Source document:
▽
Peralta's parents were Spaniard Francisco Peralta Barnuevo and Magdalena E. Rocha Benavides from Lima. He was the brother of José de Peralta Barnuevo, Bishop of Buenos Aires.

He studied Roman and canonical art and law at the University of San Marcos, from which he obtained the degree of doctor in canons and laws (1680-1686). Subsequently, he obtained the title of lawyer before the Royal Court (1686). He mastered Latin, Greek, French, Portuguese, Italian, English and Quechua, and had in his library works that reveal an all-embracing curiosity: grammar, poliorcetics, astronomy and metallurgy, among others. Upon the death of his father, he inherited from him the position of royal accountant of the Court of Audit. He also received income from his wife's landed estates.
△
Dataset entries:
▽
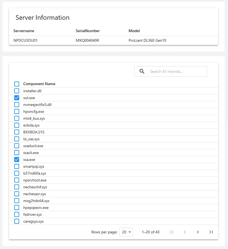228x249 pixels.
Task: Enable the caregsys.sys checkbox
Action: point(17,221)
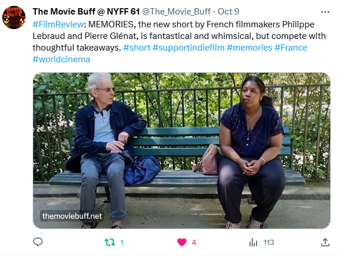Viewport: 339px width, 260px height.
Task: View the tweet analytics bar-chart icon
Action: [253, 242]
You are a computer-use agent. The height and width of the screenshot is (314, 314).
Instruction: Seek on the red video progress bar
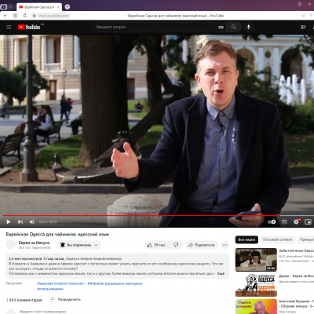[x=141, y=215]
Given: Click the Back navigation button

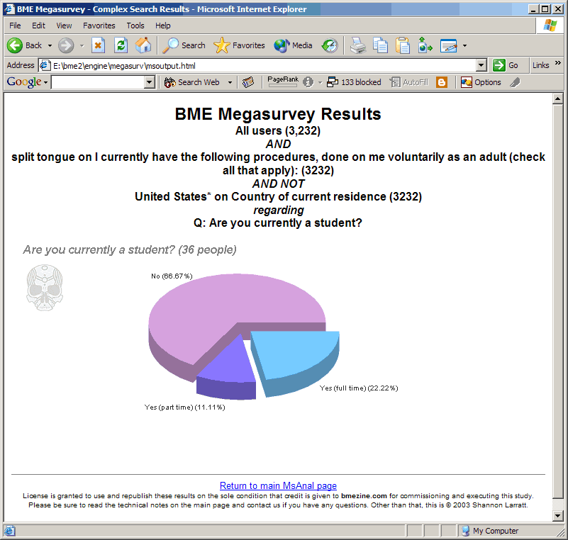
△
Exercise set:
1 > According to the passage about Peralta, what degree did he obtain from the University of San Marcos?
2 > Reproduce the passage about Peralta word for word, from "Peralta's parents were" to "wife's landed estates.".

Solution set:
1 > He obtained the degree of doctor in canons and laws.

2 >
Peralta's parents were Spaniard Francisco Peralta Barnuevo and Magdalena E. Rocha Benavides from Lima. He was the brother of José de Peralta Barnuevo, Bishop of Buenos Aires.

He studied Roman and canonical art and law at the University of San Marcos, from which he obtained the degree of doctor in canons and laws (1680-1686). Subsequently, he obtained the title of lawyer before the Royal Court (1686). He mastered Latin, Greek, French, Portuguese, Italian, English and Quechua, and had in his library works that reveal an all-embracing curiosity: grammar, poliorcetics, astronomy and metallurgy, among others. Upon the death of his father, he inherited from him the position of royal accountant of the Court of Audit. He also received income from his wife's landed estates.